Thumbtack

Increasing conversion by building trust with Pros

Role
Product Designer

Skills
Usability Research
Cross-team Collaboration
Responsive Web Design
iOS Native App
A/B Testing

Company & Role

Thumbtack is a platform that connects customers with independent contractors, referred to as "Pros." As a Product Designer, I collaborated directly with product managers, researchers, content strategists, marketers, data analysts, developers, and designers, specifically focused on growth. My team’s goal was to improve the user experience across responsive web and native iOS mobile app, and increase revenue.

The Problem

When I joined Thumbtack, the company had recently shifted their revenue model. New Pros were automatically enrolled in the auto-pay feature when they signed up for Thumbtack. In a baseline usability study, only 1 in 5 Pros could confidently explain how and when they would be charged. New Pros didn’t understand they were signing up for auto-pay, leading to a significant increase in chargebacks.

Solution

We designed an updated onboarding experience that improved comprehension and transparency about payments for new Pros, which led to a 20% increase in conversion on the payment completion step.

How we got there

The Pro onboarding experience required deep discovery and constant collaboration, with complex requirements from teams across the organization. I worked closely with a product manager and content strategist to craft a narrative that would provide clarity for new pros, which other teams adopted to improve comprehension across the entire application.

Qualitative Goals

We established three qualitative goals that we believed would improve the onboarding experience for Pros, specifically around the introduction of the new auto-pay feature:

  1. Increase comprehension: Ensure radical clarity and full transparency regarding payments.
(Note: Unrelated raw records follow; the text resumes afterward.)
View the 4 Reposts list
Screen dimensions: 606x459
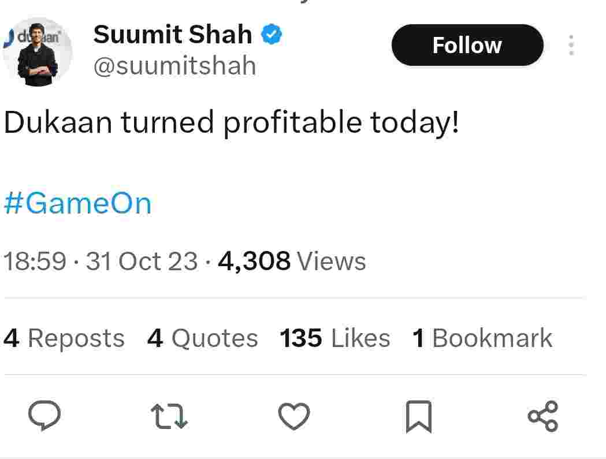(x=64, y=338)

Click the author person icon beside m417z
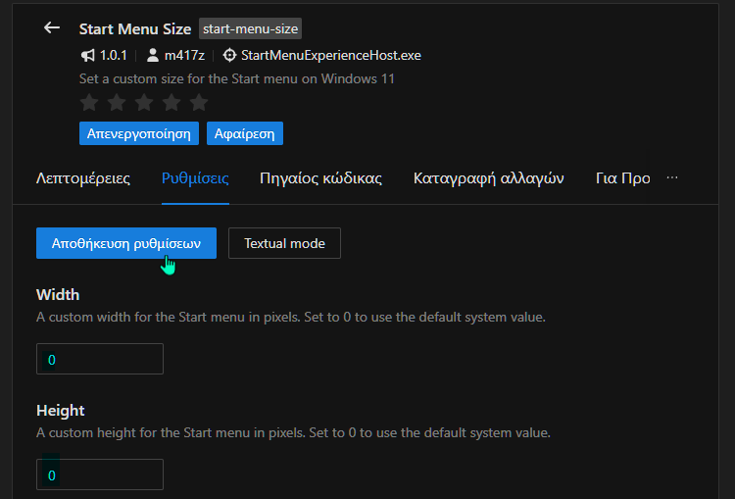coord(152,55)
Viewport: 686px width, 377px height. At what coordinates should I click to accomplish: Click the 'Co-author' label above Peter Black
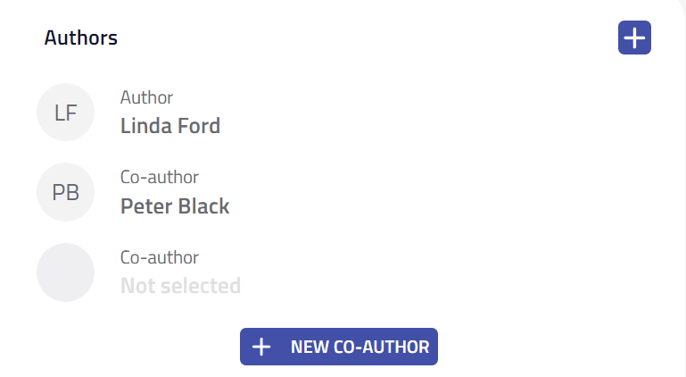point(160,177)
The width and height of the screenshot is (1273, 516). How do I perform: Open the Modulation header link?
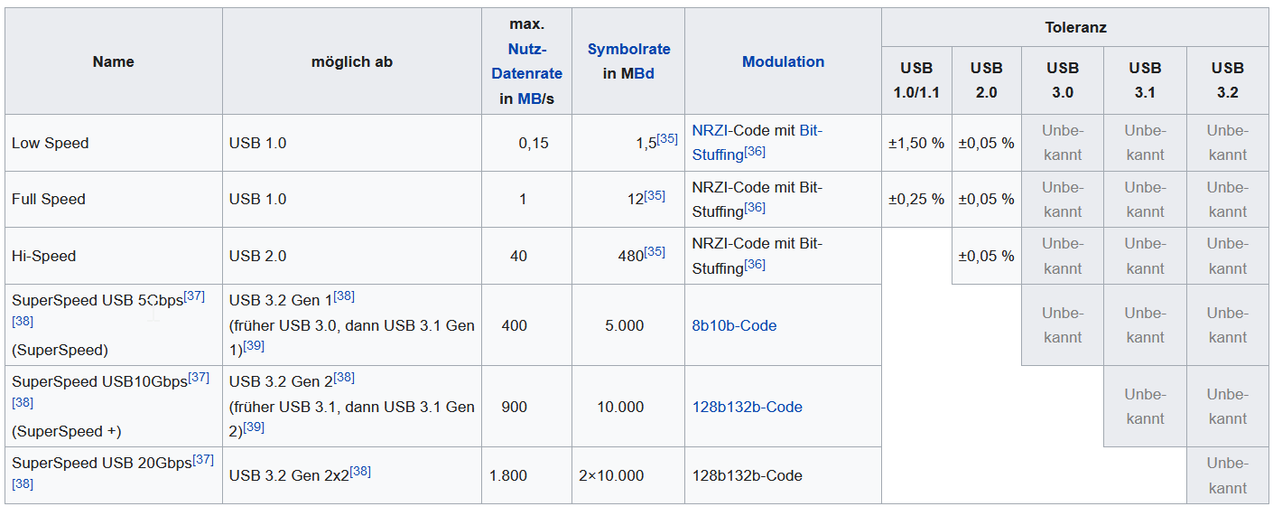pyautogui.click(x=783, y=61)
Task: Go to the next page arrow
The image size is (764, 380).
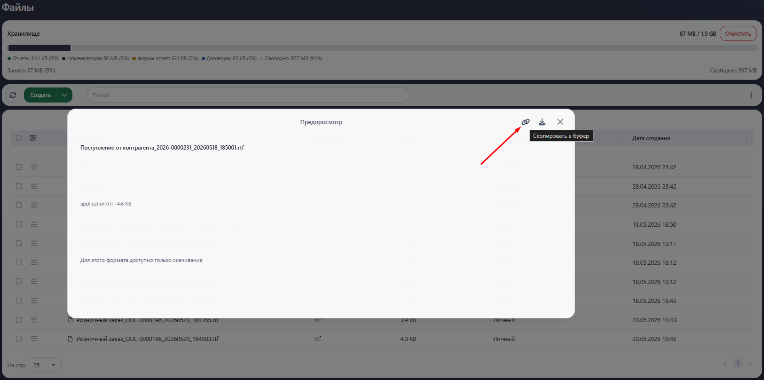Action: pos(750,363)
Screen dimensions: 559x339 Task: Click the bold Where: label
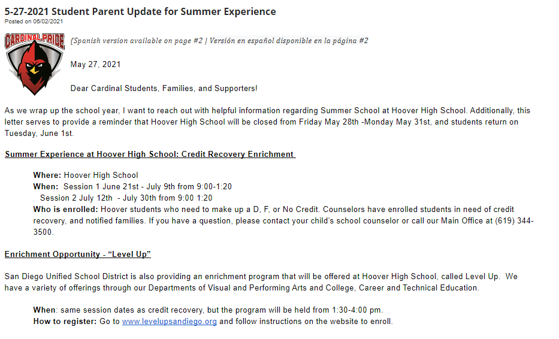click(x=47, y=175)
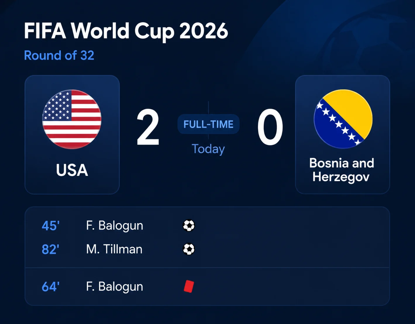Click the Today match date label

(x=208, y=149)
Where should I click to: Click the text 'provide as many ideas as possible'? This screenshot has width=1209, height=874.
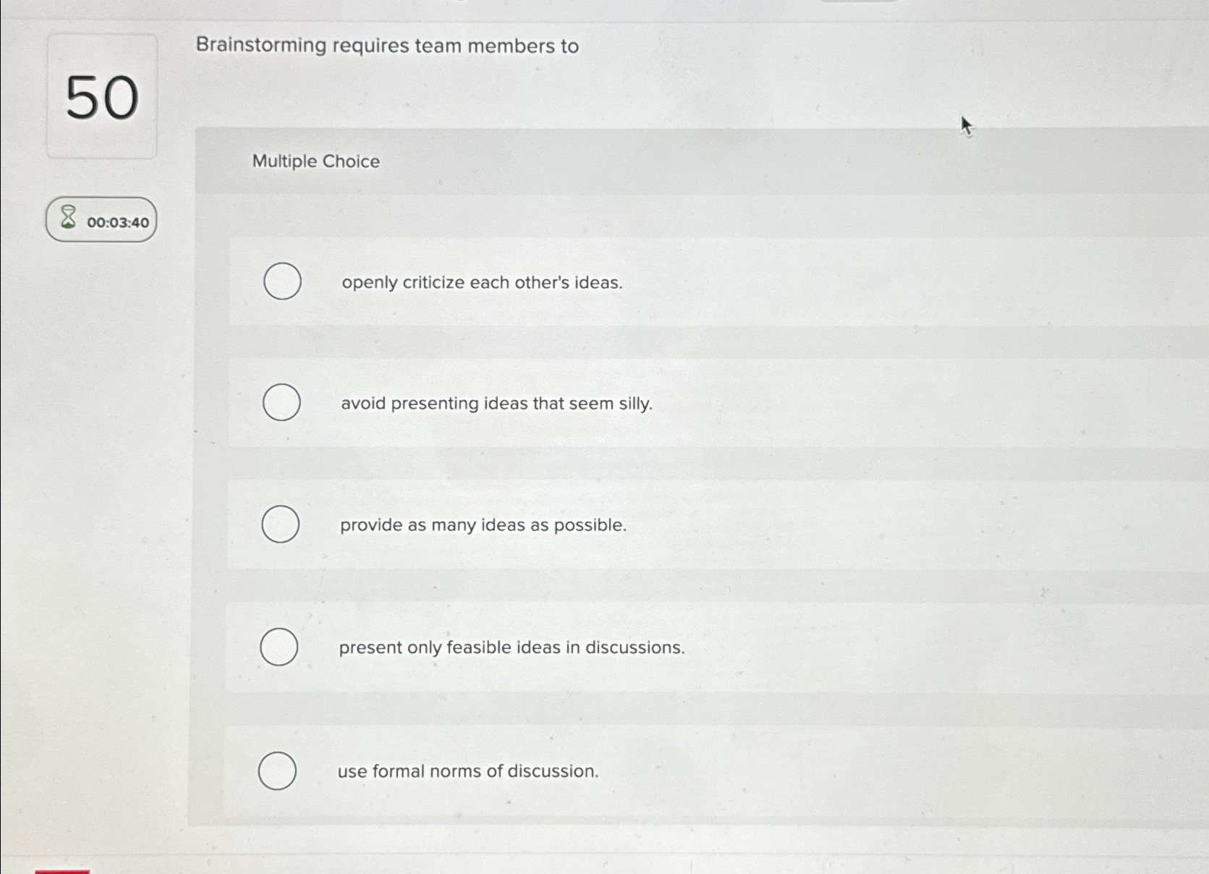point(482,525)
  2. Motivate when the time is right: Encourage Pros to sign up for auto-pay when they are ready.

  3. Build trust: Help Pros find the right payment structure for their business needs—it’s not a one-size-fits-all solution.

Ideation

I explored a range of opportunities focused on increasing comprehension and building trust with Pros during onboarding. To streamline our decision-making, I framed our thinking around two key questions:

When do we suggest signing up for auto-pay?

Weighing Options

Although Option 3 was our team’s recommended approach, it would have take twice as much time to build and test.

Ultimately, we decided the narrative in Option 2 best balanced the need to ship something quickly with enhanced education around auto-pay. Plus, in this sequence of steps, the Pro would have already made an investment in creating a free profile, which would encourage them to complete payment and setup.

How hard do we push new Pros to sign up for auto-pay?

We built trust with Pros by allowing them the option to skip payment during onboarding. Because of this new allowance, we had to consider how different types of new user would experience the Thumbtack platform for the first time. We designed engaging empty states using illustrations to serve two primary purposes:

  1. Help Pros understand what’s next, contextual to where they are in their setup journey.

  2. Provide hooks back into onboarding to complete setup.

Results

We launched the new onboarding experience as an A/B test against the existing experience, and the results exceeded our expectations:

  • Although it wasn’t our primary success metric, conversion increased by at least 10% across all key onboarding steps.

  • For Pros reaching the budget step (required for auto-pay), 20% more Pros completed this step. We believe the boost in conversion on the budgeting page resulted from improved comprehension of how payments work on Thumbtack.

We shipped the new experience and planned to monitor chargebacks and auto-pay adoption over the long-tail for the cohort.

Key Learnings

Collect user feedback early and often. Without a rapid qualitative usability study, we would not have understood the root issues of the existing onboarding experience (comprehension). After the launch of the new onboarding experience, we decided to do another round of qualitative research on the budget and payments page, to continue understanding user hesitation on this step.

Aim for smaller experiments. It was difficult to identify which change provided the most impact, and why. Was it the content that made users more likely to continue? Or was it the new sequencing of steps? If I were to tackle this problem again, I would encourage our team to break up our design changes into separate experiments.